▶ [The tasks]
**1)** In the excerpt on nightclub policing below, how many officers work in Bricktown on Saturday nights?
**2)** Using the excerpt on nightclub policing below, explain why the department does not expect response times in other parts of the city to be affected.
**3)** From the excerpt on nightclub policing below, list the examples it gives of specific ways officers will be deployed under the new measures.

━━━ Excerpt ━━━

Bricktown has roughly 30 clubs, and it is similar to Old Town in its mix of properties and in its feel. Like Old Town, it is a former warehouse district that sits next to the downtown. Most nights, the Oklahoma City police devote six officers and a supervisor to Bricktown.
But on Friday nights, the number is increased to 16 and to 18 on Saturday nights, Williford said. The increased presence comes from money allotted to pay overtime for the extra officers from 10 p.m. to 3 a.m. on weekends.
This past Monday, Wichita police announced new short-term security measures in Old Town. That followed a Sept. 22 shooting that killed 25-year-old Kolby Hopkins and injured six others as crowds spilled out of nightclubs at closing time.
After the shooting, Wichita Police Chief Norman Williams said that nearly a dozen officers quickly responded to the gunfire. Some thought it wasn’t enough officers. Others might argue that 500 officers wouldn’t have prevented the shooting.
After the shooting, the city is spending more for overtime to increase the staffing to about 20 officers around closing time in Old Town.
Because the increased deployment is being paid for with overtime money, it will not draw officers from other beats, so the department does not expect that response times to other parts of the city will be affected, said Lt. Doug Nolte, the police department spokesman.
Four of the five new measures spelled out in the Monday announcement deal directly with increasing the police presence or with deploying on-duty, off-duty and reserve officers in specific ways, such as randomly walking through nightclubs, using the police helicopter and monitoring security cameras.

━━━ Record excerpts ━━━

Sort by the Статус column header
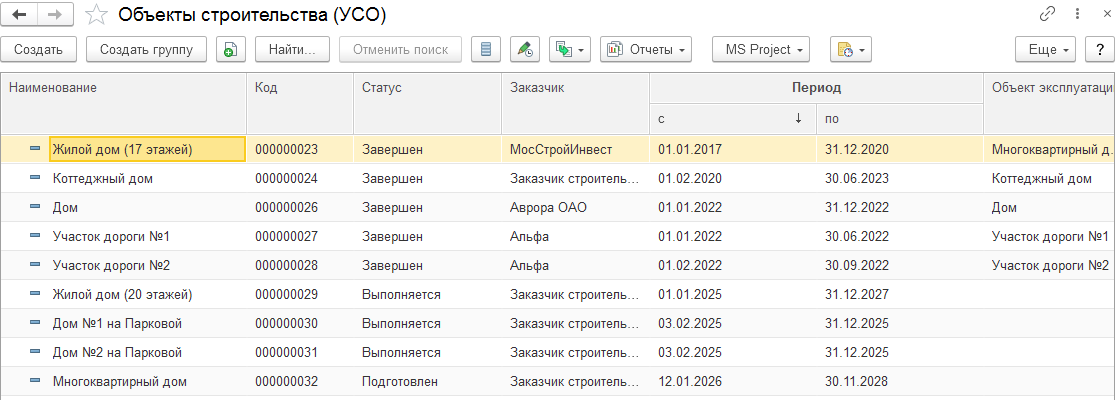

━━━
━━━ Record excerpts ━━━

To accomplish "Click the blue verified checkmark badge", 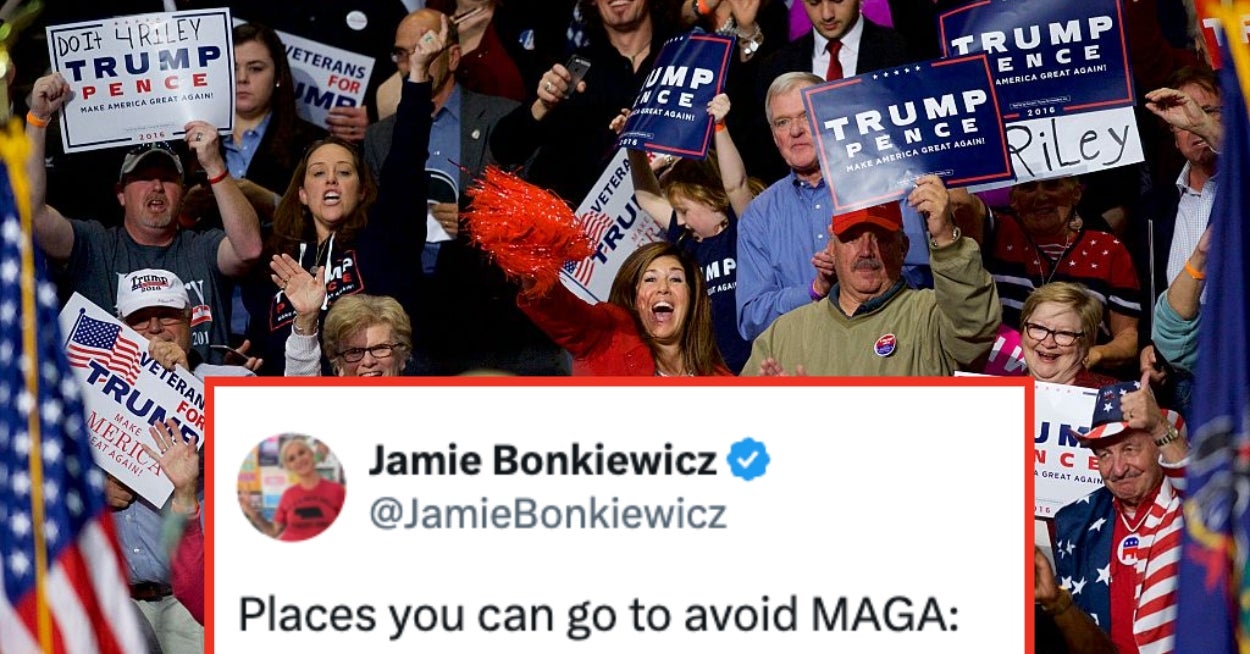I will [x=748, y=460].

━━━

▶ [The results]
**1)** 18 officers.

**2)** The increased deployment is paid for with overtime money, so it will not draw officers from other beats.

**3)**
- Randomly walking through nightclubs
- Using the police helicopter
- Monitoring security cameras